I drove from Sudbury to Windsor. What shocks me is the sheer number of transport trucks on the 401. If you are traveling at the traffic speed of the cars, you cannot go 5 minutes without passing trucks. I thought the idea of containerization was supposed to remove trucks from the highways. However, this speaks to a much bigger elephant in the room - the state of our railways. Trains can only be a certain length,not due to any safety reason, but because we have way too much single track and those trains need to fit into sidings to allow other trains to pass. Much of our rail network in Canada is single track. Even within Southern ON, much of it is still single track. That makes a truck faster. Even when they crawl through the congested sections of the 401, they are still faster.

To fix this, the rail companies need to add tracks. Here is my over simplified suggestions:
1) If it is a mainline track, it should be at least2 tracks the entire length.
2) If a passenger train uses the line, then it needs to have at least 3 tracks.
3) Remove most, if not all rail crossings.
4) Hire more staff and get more trains going. If we assume 1 block between each train, there is no reasons that in a 24 hour day, a given location should have less than 24 trains a day each way.

Trucks should be for short hauls or for things that cannot fit in a container.

I will climb off my soap box and return to dreaming of more frequent passenger trains....
 
I need to stand on a soap box....

I drove from Sudbury to Windsor. What shocks me is the sheer number of transport trucks on the 401. If you are traveling at the traffic speed of the cars, you cannot go 5 minutes without passing trucks. I thought the idea of containerization was supposed to remove trucks from the highways. However, this speaks to a much bigger elephant in the room - the state of our railways. Trains can only be a certain length,not due to any safety reason, but because we have way too much single track and those trains need to fit into sidings to allow other trains to pass. Much of our rail network in Canada is single track. Even within Southern ON, much of it is still single track. That makes a truck faster. Even when they crawl through the congested sections of the 401, they are still faster.

To fix this, the rail companies need to add tracks. Here is my over simplified suggestions:
1) If it is a mainline track, it should be at least2 tracks the entire length.
2) If a passenger train uses the line, then it needs to have at least 3 tracks.
3) Remove most, if not all rail crossings.
4) Hire more staff and get more trains going. If we assume 1 block between each train, there is no reasons that in a 24 hour day, a given location should have less than 24 trains a day each way.

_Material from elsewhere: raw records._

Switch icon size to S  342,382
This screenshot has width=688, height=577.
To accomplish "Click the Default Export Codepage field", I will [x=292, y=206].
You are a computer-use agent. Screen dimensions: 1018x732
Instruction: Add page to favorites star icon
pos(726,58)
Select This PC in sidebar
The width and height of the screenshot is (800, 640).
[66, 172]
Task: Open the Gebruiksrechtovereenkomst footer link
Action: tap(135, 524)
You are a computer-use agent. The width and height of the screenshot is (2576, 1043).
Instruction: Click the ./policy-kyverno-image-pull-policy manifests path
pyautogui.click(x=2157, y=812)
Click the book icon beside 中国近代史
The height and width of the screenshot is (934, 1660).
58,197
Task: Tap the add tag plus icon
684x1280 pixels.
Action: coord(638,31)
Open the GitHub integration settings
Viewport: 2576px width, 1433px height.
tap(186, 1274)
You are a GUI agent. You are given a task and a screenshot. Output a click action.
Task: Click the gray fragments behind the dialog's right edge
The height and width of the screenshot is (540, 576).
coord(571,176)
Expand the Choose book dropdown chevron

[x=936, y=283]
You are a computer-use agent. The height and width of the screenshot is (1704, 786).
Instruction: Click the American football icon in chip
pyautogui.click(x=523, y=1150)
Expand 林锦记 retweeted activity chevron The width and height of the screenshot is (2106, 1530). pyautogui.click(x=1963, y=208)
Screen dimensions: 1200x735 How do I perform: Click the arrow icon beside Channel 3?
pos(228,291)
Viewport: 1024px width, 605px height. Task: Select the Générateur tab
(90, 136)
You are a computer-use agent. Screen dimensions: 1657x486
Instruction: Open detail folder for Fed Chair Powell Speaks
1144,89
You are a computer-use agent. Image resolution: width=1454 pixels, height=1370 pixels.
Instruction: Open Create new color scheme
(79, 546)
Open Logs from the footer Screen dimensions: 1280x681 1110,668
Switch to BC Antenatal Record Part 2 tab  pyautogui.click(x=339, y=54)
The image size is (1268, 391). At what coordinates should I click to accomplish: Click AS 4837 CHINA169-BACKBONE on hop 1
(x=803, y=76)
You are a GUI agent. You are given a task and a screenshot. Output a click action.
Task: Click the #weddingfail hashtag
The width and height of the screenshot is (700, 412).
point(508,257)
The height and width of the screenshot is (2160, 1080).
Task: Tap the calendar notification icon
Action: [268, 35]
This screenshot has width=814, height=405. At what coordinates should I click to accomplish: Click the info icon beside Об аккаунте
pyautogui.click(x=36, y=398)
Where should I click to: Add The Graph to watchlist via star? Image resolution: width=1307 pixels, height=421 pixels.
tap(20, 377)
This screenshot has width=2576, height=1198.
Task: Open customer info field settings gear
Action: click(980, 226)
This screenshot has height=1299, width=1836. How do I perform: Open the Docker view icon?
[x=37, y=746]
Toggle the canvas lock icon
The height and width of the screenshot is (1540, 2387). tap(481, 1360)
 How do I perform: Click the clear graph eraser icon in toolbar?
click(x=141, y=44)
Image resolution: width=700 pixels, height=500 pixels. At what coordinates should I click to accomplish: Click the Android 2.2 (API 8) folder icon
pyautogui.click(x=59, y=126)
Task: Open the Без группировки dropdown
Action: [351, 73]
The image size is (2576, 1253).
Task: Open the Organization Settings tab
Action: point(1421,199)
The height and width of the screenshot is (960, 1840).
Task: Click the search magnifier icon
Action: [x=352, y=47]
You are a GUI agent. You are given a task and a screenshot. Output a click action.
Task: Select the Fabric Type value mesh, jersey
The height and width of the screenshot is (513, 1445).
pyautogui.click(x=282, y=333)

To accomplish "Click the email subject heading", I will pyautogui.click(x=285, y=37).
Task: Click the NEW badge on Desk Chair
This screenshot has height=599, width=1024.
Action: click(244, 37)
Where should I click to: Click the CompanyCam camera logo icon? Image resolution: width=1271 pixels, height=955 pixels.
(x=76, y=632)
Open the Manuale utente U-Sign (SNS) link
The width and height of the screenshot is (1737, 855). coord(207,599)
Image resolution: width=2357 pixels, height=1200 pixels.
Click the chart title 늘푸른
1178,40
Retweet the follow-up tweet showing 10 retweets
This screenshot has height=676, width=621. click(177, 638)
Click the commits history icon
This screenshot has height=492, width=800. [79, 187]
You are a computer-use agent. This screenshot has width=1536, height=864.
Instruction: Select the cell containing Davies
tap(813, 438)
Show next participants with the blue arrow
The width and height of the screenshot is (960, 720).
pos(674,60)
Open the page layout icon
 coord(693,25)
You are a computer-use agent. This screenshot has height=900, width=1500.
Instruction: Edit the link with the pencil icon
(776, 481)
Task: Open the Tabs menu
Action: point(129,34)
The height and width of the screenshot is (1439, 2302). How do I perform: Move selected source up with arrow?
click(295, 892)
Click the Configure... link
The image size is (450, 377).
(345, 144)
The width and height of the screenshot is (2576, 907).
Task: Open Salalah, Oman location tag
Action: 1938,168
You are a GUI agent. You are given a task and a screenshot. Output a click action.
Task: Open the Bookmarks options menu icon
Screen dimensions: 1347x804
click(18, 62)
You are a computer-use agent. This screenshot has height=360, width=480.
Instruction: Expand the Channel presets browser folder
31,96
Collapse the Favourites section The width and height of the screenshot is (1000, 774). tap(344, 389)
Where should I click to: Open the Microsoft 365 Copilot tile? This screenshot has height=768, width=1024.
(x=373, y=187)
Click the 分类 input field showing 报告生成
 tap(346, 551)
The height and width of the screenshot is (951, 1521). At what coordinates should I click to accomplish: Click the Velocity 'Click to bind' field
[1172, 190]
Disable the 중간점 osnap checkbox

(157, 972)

Trucks should be for short hauls or for things that cannot fit in a container.

I will climb off my soap box and return to dreaming of more frequent passenger trains....
Just stop! Please. No more!

Freight rail's networks being majority single track has nothing to do with the large amount trucks you're seeing on the highway.

Trucks have to haul goods to southern Ontario because the closest container yard is in Brampton.

Or what most likely happens, the container goes from the Intermodal yard to a nearby "cross dock" warehouse, where the contents of the container get transferred to a truck trailer. The empty container is then shipped back via truck to the Intermodal facility while another truck hauls the newly loaded trailer to somewhere in Southern Ontario.

CN and CPKC aren't going to construct any Intermodal facilities in Southern Ontario. So you're going to continue to see quite a few trucks on the 401.

CN's new Intermodal yard they're building in Milton will probably better serve Southern Ontario.

I noticed a lot of the land around the Intermodal facility is for sale. I'm guessing a lot of warehouses/ cross dock facilities are going to setup around the Milton Yard. The containers will most likely travel a short distance by truck, but the truck trailers will travel much further.